Each layer of a neural network has inputs with a corresponding distribution, which is affected during the training process. The effect of these sources of randomness on the distribution of the inputs to internal layers during training is described as internal covariate shift. 

Reduce internal covariate shift

Whitened: linearly transformed to have zero means and unit variances, and decorrelated.

Higher learning rate without vanishing or exploding gradients

Regularizing effect --> unnecessary to use dropout to mitigate overfitting

attr:`momentum` argument is different from one used in optimizer classes and the conventional notion of momentum.
view it as moving avg.

Learnable params: \gamma and \beta: for each dim of input (can represent the identity transform)
if trainable: computes mean and var according to the current batch and updates the running stats
else: use running stats for validation

Batch Normalization is done over the `C` dimension, computing statistics on `(N, L)` slices.

Why over C dim?

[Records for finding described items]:
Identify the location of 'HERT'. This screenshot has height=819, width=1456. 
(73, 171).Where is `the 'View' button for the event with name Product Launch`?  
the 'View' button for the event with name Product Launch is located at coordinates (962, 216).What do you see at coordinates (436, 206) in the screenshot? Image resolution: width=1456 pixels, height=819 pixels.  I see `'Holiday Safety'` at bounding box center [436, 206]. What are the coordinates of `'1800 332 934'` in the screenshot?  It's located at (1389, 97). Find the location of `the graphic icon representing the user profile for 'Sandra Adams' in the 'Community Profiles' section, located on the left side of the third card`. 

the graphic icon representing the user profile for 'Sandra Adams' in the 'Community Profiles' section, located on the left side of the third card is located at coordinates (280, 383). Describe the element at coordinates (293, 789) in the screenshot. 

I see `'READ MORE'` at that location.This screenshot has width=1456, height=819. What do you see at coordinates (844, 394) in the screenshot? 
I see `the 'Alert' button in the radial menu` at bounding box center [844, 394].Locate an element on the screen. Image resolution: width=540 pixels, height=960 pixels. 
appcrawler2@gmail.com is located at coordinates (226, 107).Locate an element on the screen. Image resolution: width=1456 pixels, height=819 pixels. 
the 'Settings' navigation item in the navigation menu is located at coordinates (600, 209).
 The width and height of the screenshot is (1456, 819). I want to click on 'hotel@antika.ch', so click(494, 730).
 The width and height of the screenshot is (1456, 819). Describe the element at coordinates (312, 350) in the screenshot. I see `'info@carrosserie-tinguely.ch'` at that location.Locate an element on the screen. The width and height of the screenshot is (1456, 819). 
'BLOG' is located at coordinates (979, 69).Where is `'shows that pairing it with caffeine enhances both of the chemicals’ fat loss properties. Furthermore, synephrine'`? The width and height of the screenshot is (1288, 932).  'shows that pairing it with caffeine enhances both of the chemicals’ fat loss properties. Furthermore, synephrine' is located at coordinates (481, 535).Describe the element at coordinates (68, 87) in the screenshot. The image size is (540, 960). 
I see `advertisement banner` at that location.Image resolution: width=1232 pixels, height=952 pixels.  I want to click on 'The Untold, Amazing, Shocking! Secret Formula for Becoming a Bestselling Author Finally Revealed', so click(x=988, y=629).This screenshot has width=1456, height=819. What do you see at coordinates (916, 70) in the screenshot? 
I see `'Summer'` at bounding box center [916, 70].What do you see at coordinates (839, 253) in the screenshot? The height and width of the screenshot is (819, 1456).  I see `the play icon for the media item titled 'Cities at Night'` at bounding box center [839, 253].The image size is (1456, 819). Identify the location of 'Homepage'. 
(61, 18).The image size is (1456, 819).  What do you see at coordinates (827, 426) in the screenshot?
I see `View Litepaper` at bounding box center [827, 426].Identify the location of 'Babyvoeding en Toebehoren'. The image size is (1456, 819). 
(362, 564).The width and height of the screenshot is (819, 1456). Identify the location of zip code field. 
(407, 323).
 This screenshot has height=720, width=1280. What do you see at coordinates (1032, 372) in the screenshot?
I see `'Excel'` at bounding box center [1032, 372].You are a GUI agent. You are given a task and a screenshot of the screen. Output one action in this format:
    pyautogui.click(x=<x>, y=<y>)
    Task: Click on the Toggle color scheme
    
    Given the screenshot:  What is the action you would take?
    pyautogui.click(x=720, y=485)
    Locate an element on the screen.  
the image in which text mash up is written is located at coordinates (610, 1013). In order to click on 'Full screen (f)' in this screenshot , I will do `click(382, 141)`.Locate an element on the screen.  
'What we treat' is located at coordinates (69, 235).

[Task instructions]: Pick up the notes on batch normalization at the end and continue them from their final line.

[Exercise response]:
Because weights shared across channels.

In [1]:
"""
Comparison of manual BatchNorm2d layer implementation in Python and
nn.BatchNorm2d
@author: ptrblck
"""

import torch
import torch.nn as nn


class MyBatchNorm2d(nn.BatchNorm2d):
    def __init__(self, num_features, eps=1e-5, momentum=0.1,
                 affine=True, track_running_stats=True):
        super(MyBatchNorm2d, self).__init__(
            num_features, eps, momentum, affine, track_running_stats)

    def forward(self, input):

        exponential_average_factor = 0.0

        if self.training and self.track_running_stats: 
            if self.num_batches_tracked is not None:
                self.num_batches_tracked += 1
                if self.momentum is None:  # use cumulative moving average
                    exponential_average_factor = 1.0 / float(self.num_batches_tracked)
                else:  # use exponential moving average
                    exponential_average_factor = self.momentum

        # calculate running estimates
        if self.training:
            mean = input.mean([0, 2, 3])
            # use biased var in train
            var = input.var([0, 2, 3] , unbiased=False)
            n = input.numel() / input.size(1)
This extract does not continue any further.